AIM OF THE EXERCISE: Reproduce the passage of the text on student community engagement between "The above example" and "This is invaluable.", inclusive, with "synopsis" changed to "summary".

SELECTED EXCERPT:
Through our Bible classes and faculty-led small group times, every student in our high school goes through an assessment phase of self-evaluation that helps the student identify his or her God-given talents, dreams, and passions. Simultaneously, and in these same forums, students’ attention is brought to areas of brokenness in our community. These are often characterized by injustice, oppression, sickness, and poverty in our local context. Students are led through a process of then matching their individual giftedness to areas in need of healing in the community. For example, a junior girl may recognize she loves big crowds and has a knack for mobilizing people towards something. Being raised by a single mom, she is also compassionate toward single mothers and the parenting challenges they endure. Prompted by Bible class assignments, she spends time researching local agencies that assist single mothers.

Lead Courageously 

After students go through this evaluation period, they are then encouraged to lead others towards expressions of mercy, justice, and healing. So, that junior girl who has a heart for single mothers and a natural ability to recruit others begins planning a community baby shower. Since this is a big undertaking, she is paired with a faculty sponsor who uses the inherent authority of his or her position to assist her. Using the student’s research, the faculty sponsor makes the phone call that connects a local agency with the student, and a partnership is formed. This student begins collaborating with the agency on how she can help host a community-wide baby shower for single mothers. Once the details of the event are finalized, the student begins assembling a team of friends who will join the effort to collect supplies such as diapers, baby wipes, and baby formula. 

Serve Faithfully

All that remains is actually hosting the baby shower. Since the entire process has been overseen by a faculty member and led by an engaged student, it is a remarkable success. Student participation is high, moms are blessed, and a partnership between our school and the community is established. And all of this because a student was allowed the freedom within our school’s programming to explore how God made her and what he wants her to pursue. 

Some Final Thoughts

The above example is a quick synopsis of what we try to lead each of our students toward. Anyone in education knows that for every exemplar there are equally as many that do not quite meet the expectation. That is okay because even if students cannot execute this fully, they are learning to apply Jesus’ example to how they see their place in the world. This is invaluable.

Our job as Christian educators is to properly equip students through instruction that helps position them to engage the community. After imparting this biblical worldview, we need to empower students through opportunities. This may mean creating space in their schedules so they can enact what we are challenging them to think through. At our school, we have created a Bible elective that students can opt into for the sole purpose of community engagement through projects similar to the community-wide baby shower referenced above. By giving the students a designated time and place to work on community engagement, we have freed them up to pursue the connections between their talents, dreams, and passions and areas of need in our local context.

STUDY MATERIAL:
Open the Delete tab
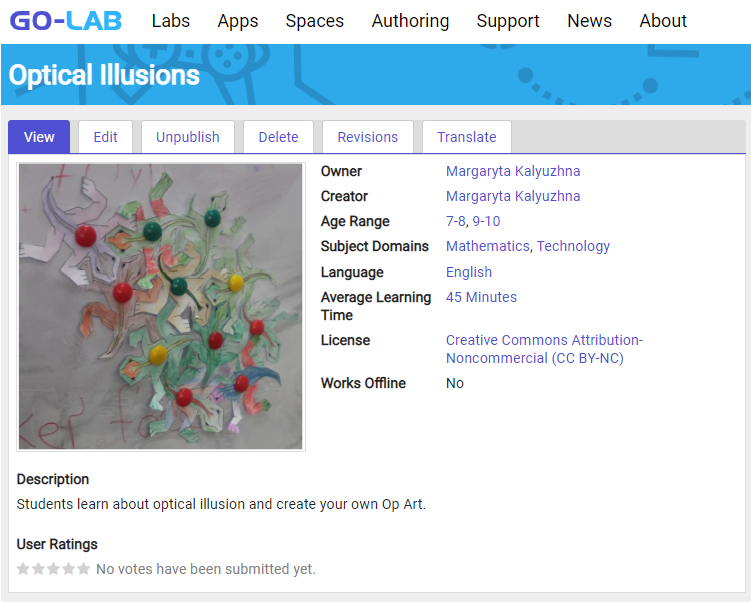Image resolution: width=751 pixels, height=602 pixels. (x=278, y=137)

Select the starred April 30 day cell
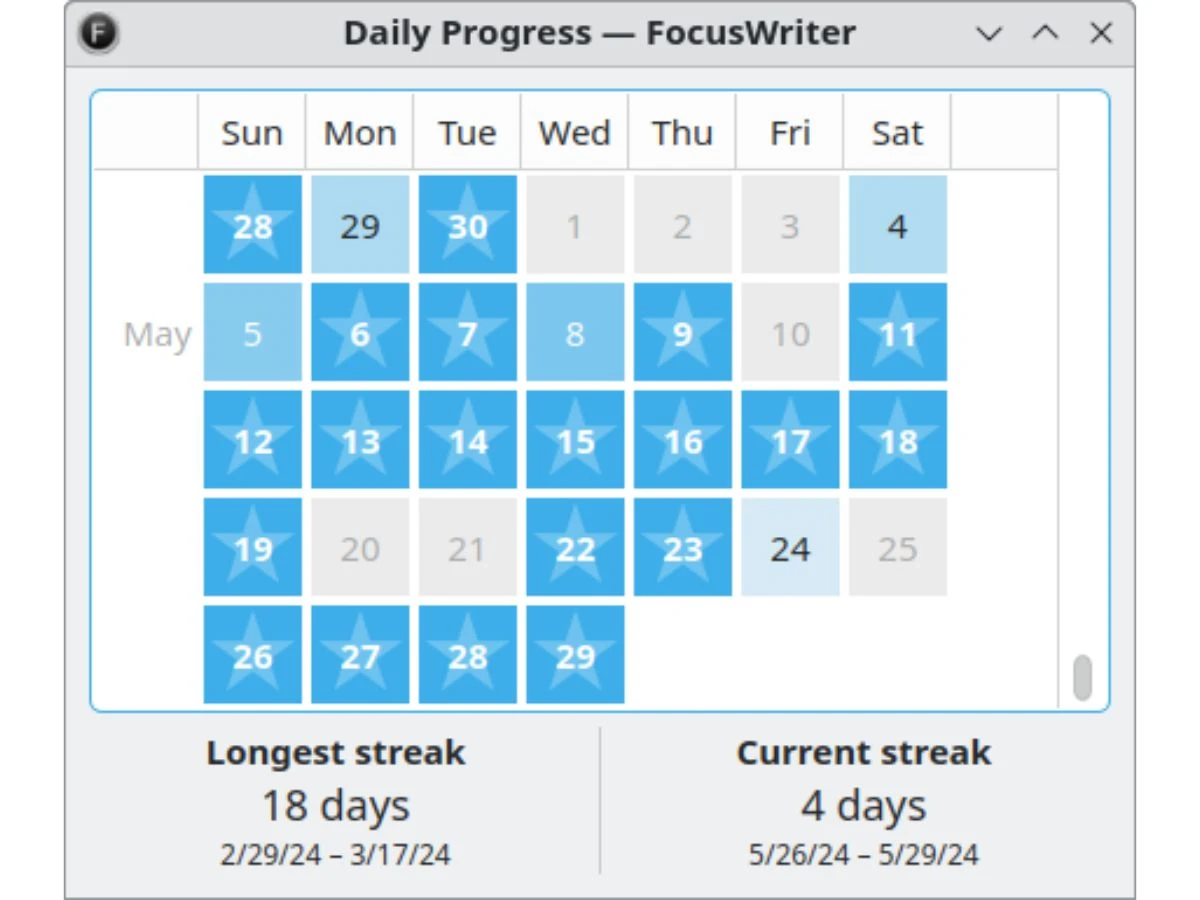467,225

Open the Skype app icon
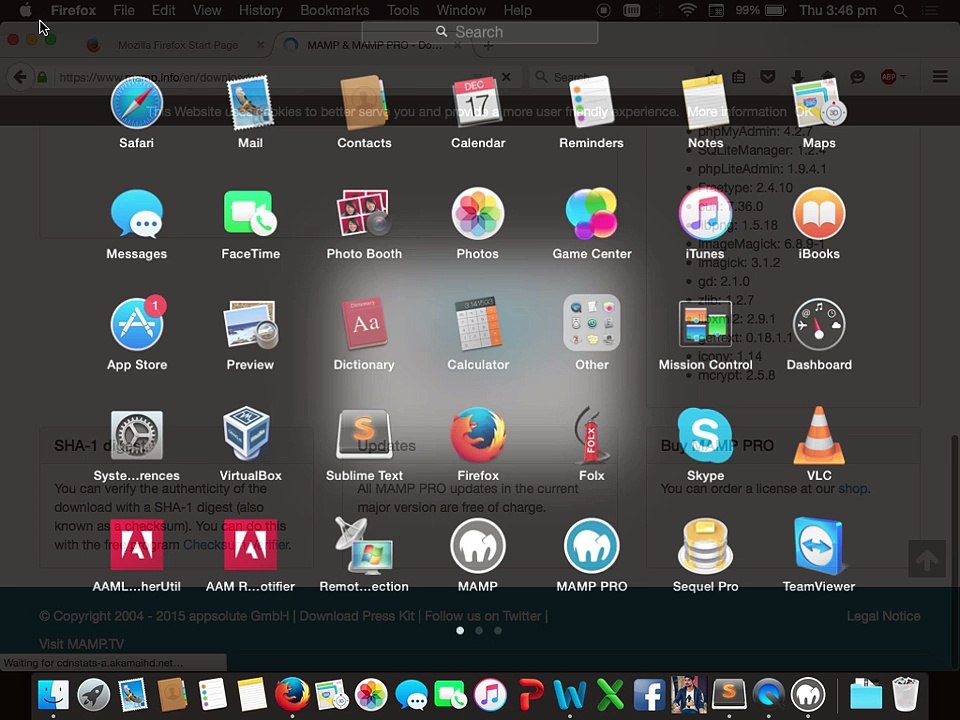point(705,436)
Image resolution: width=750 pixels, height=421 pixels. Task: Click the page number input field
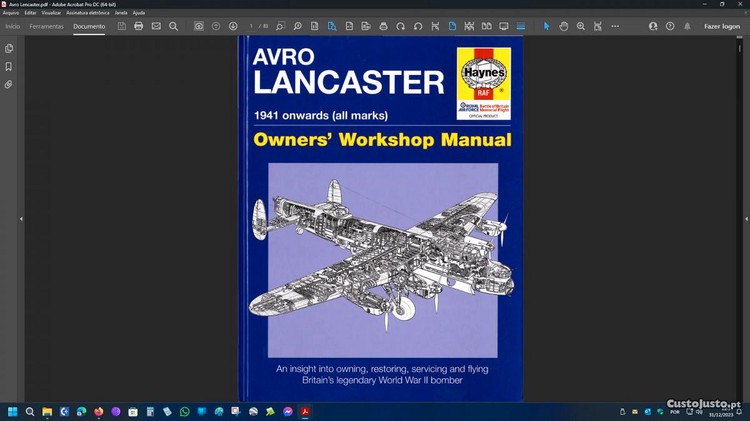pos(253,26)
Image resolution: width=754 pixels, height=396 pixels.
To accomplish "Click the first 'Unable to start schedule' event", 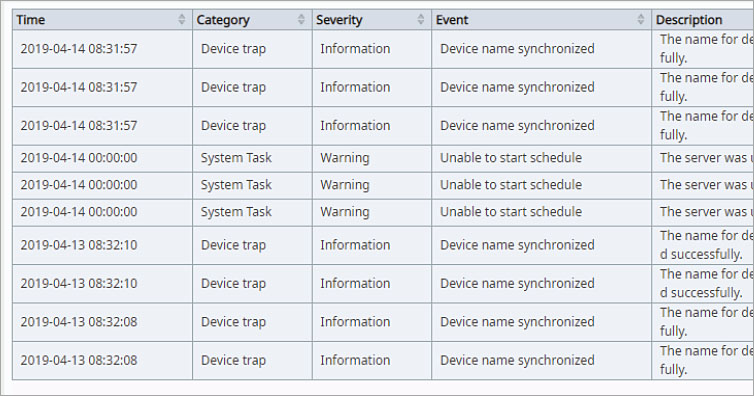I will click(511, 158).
* * *
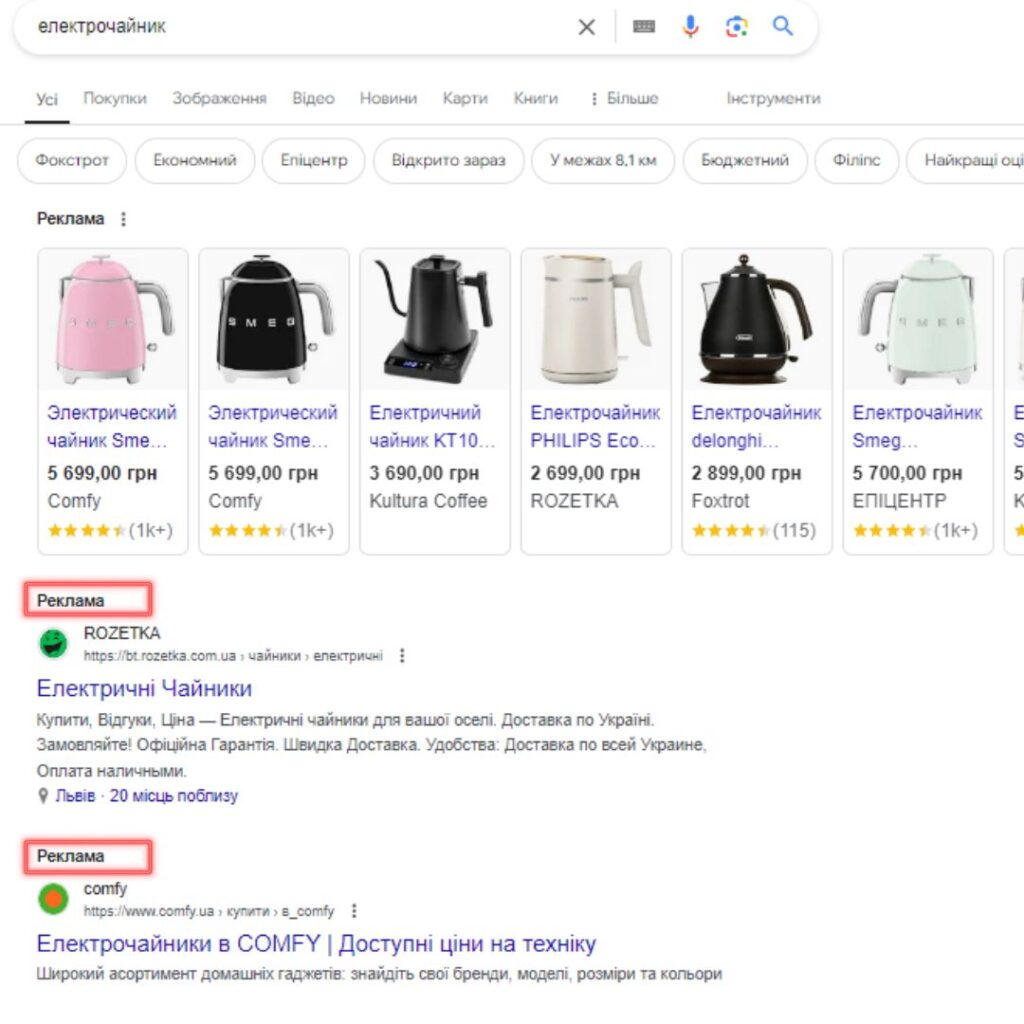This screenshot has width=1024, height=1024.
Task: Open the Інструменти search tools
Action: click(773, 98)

RESULT:
The above example is a quick summary of what we try to lead each of our students toward. Anyone in education knows that for every exemplar there are equally as many that do not quite meet the expectation. That is okay because even if students cannot execute this fully, they are learning to apply Jesus’ example to how they see their place in the world. This is invaluable.